Asing Jual Rp3,19 Triliun, IHSG Terkoreksi 4,55 Persen

Ilustrasi IHSG.

Saham PT Bank Mandiri (Persero) Tbk (BMRI) menjadi emiten yang paling banyak dilepas investor asing sepanjang perdagangan pekan lalu. Berdasarkan data Bursa Efek Indonesia (BEI), nilai jual bersih (net sell) asing pada saham BMRI mencapai Rp951,08 miliar.

Seiring derasnya aksi jual tersebut, harga saham BMRI turun 7,42 persen dalam sepekan dan ditutup di level Rp3.990 per saham pada perdagangan Jumat (26/6/2026).

Tekanan jual investor asing tidak hanya terjadi pada BMRI. Saham PT Bank Rakyat Indonesia (Persero) Tbk (BBRI) juga mencatat net sell sebesar Rp405,35 miliar dengan harga saham turun 2,05 persen menjadi Rp2.870 per saham.

Aksi jual juga menyasar sejumlah saham berkapitalisasi besar lainnya, seperti PT Chandra Asri Pacific Tbk (TPIA) yang mencatat net sell Rp272,81 miliar, PT Merdeka Gold Resources Tbk (EMAS) Rp219,25 miliar, PT Adaro Andalan Indonesia Tbk (AADI) Rp202,21 miliar, serta PT Amman Mineral Internasional Tbk (AMMN) Rp199,07 miliar.

Selain itu, investor asing juga melepas saham PT Telkom Indonesia (Persero) Tbk (TLKM), PT Bank Negara Indonesia (Persero) Tbk (BBNI), PT Astra International Tbk (ASII), dan PT Kalbe Farma Tbk (KLBF).

Secara keseluruhan, investor asing membukukan net sell sebesar Rp3,19 triliun di pasar reguler selama sepekan.

Derasnya aksi jual tersebut ikut menekan pergerakan Indeks Harga Saham Gabungan (IHSG). Indeks ditutup di level 5.896,13 pada Jumat (26/6/2026), melemah 1,72 persen dalam sehari dan terkoreksi 4,55 persen sepanjang pekan.

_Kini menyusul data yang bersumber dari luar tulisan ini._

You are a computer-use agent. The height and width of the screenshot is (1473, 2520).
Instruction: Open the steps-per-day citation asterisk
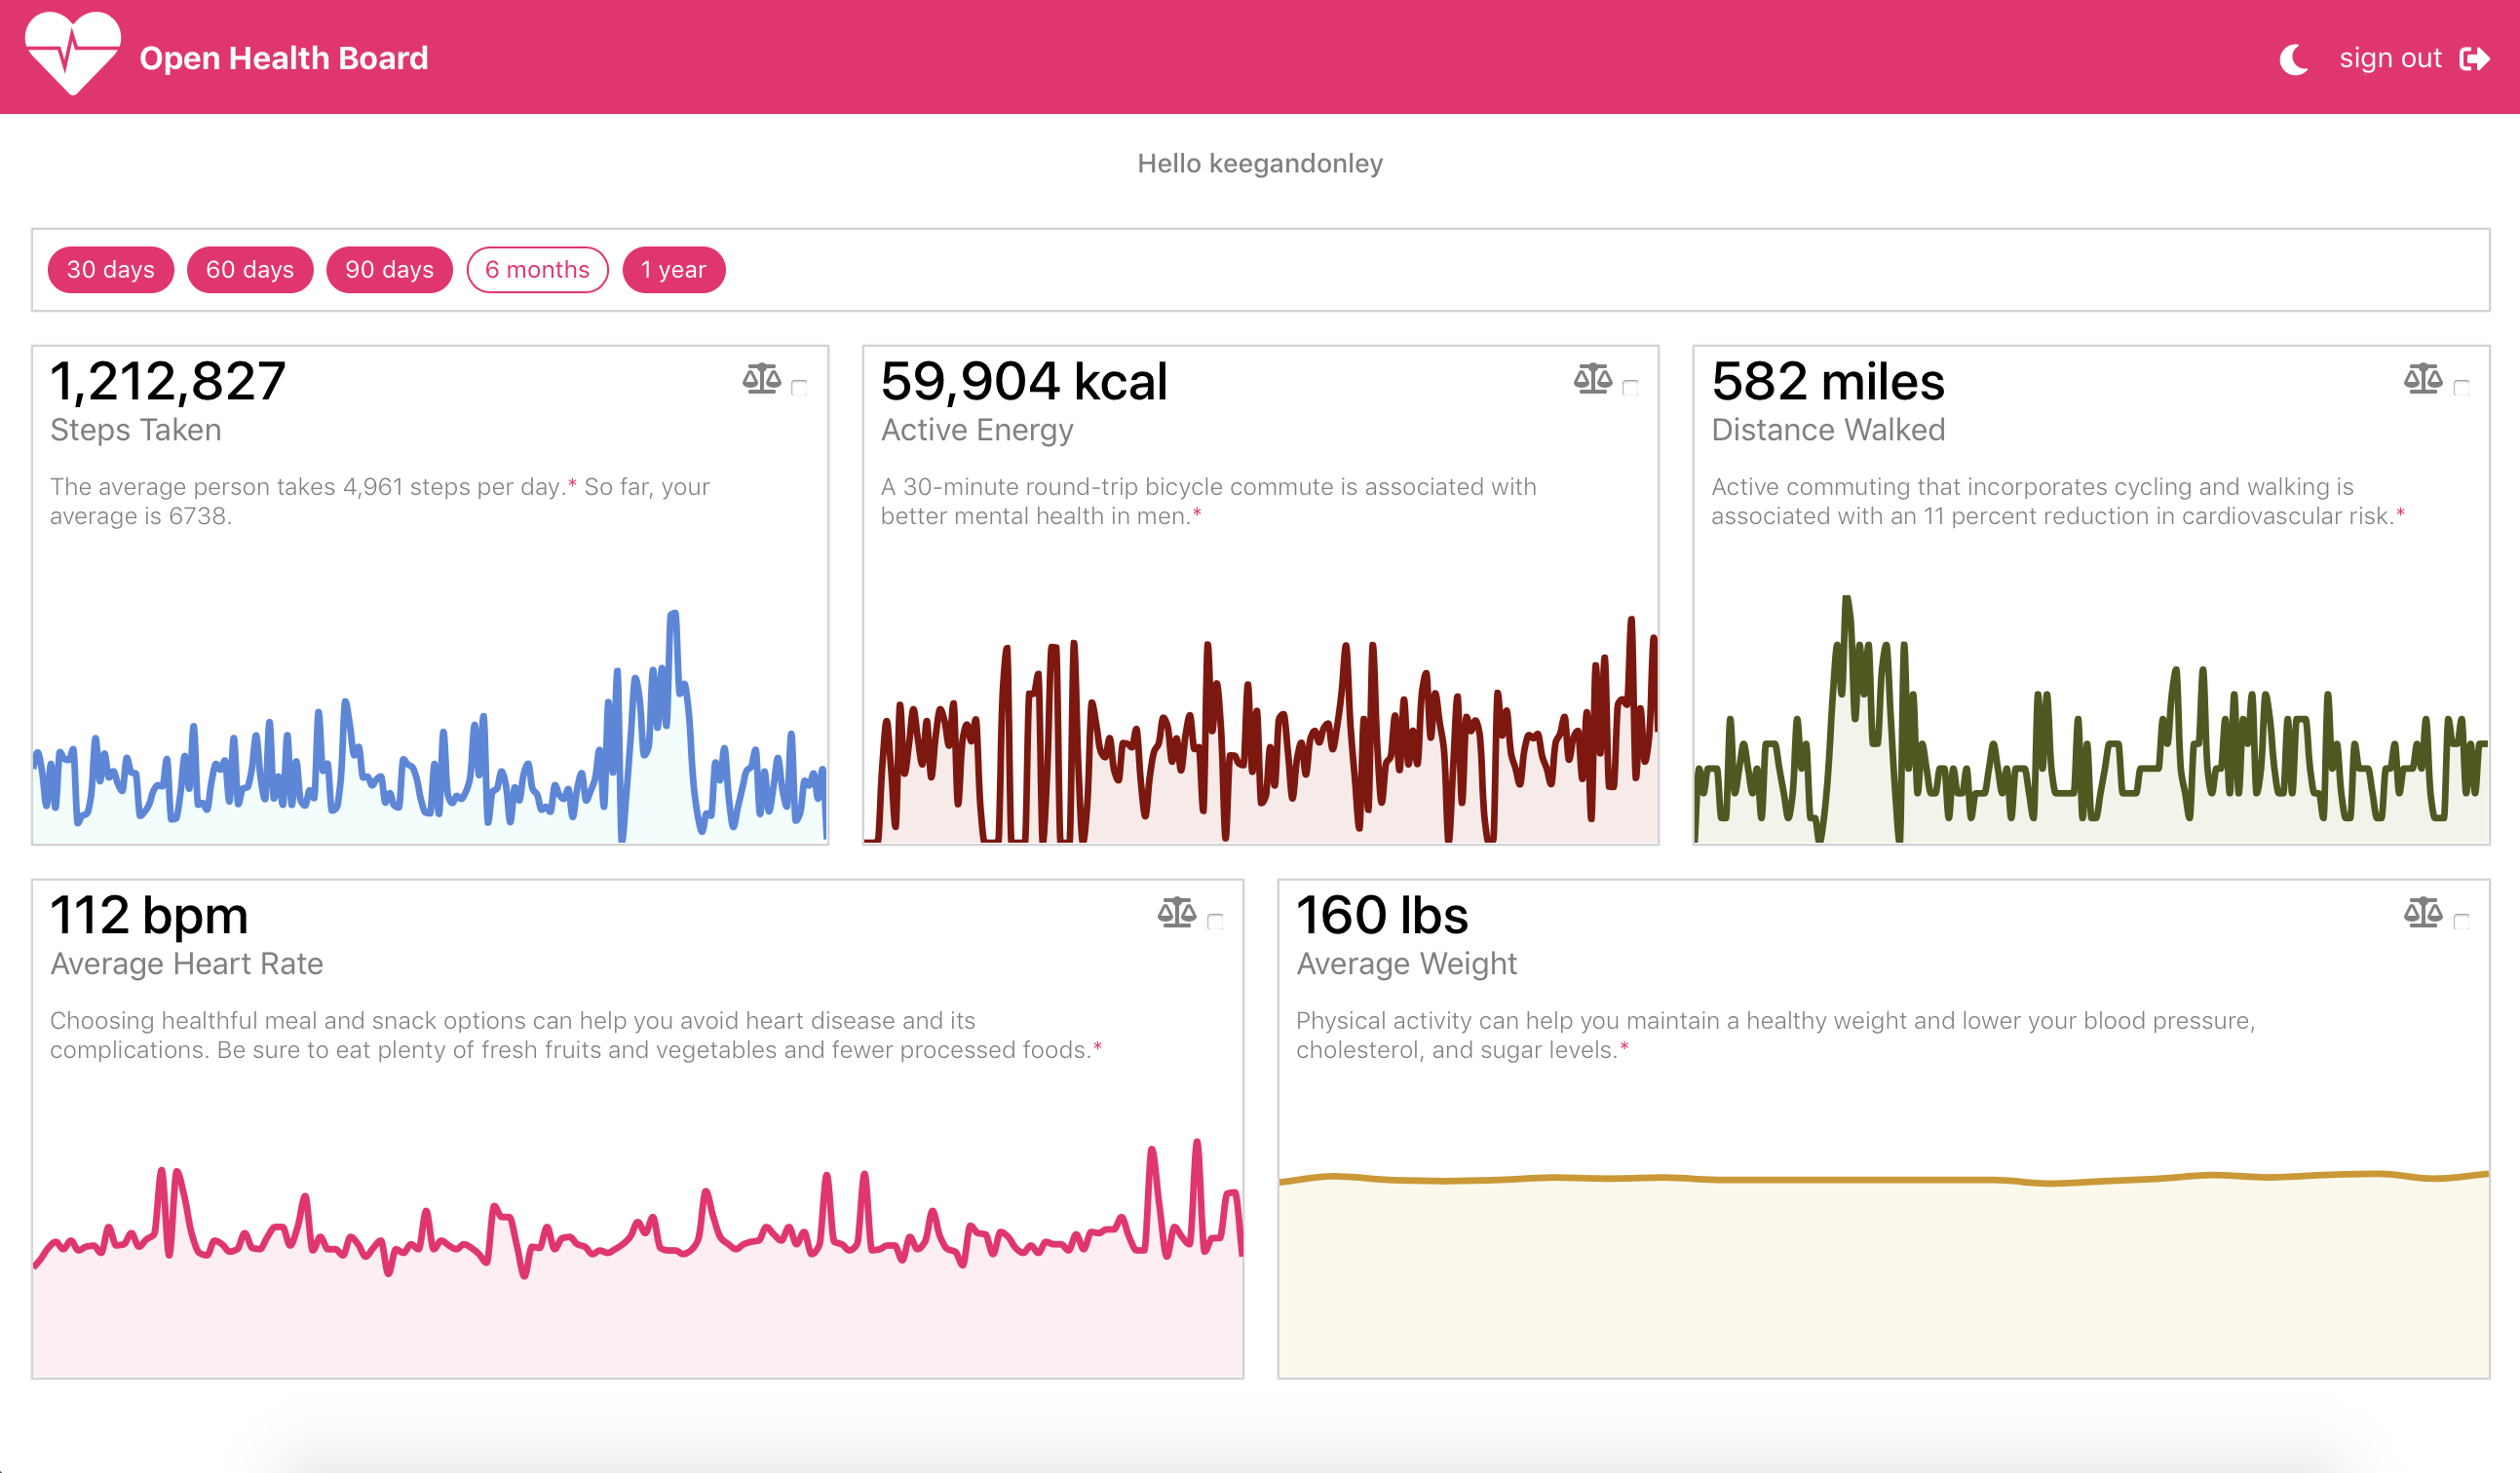[x=572, y=484]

Menurut BRI Danareksa Sekuritas, IHSG masih berada dalam fase konsolidasi setelah gagal menembus level resistance 6.100. Area support terdekat diperkirakan berada di kisaran 5.730–5.850, sedangkan resistance berada pada rentang 6.000–6.130.

Dari sisi sentimen global, pasar masih dibayangi meningkatnya tensi geopolitik di Timur Tengah, ekspektasi suku bunga tinggi di Amerika Serikat, serta pelemahan nilai tukar rupiah yang kembali mendekati Rp18.000 per dolar AS.

Di sisi lain, investor juga mulai mencermati sejumlah agenda penawaran umum perdana saham (IPO) pada awal Juli yang diperkirakan akan menyerap sebagian likuiditas pasar dalam jangka pendek.

Disclaimer: Informasi ini bukan merupakan ajakan membeli atau menjual saham. Seluruh keputusan investasi menjadi tanggung jawab masing-masing investor.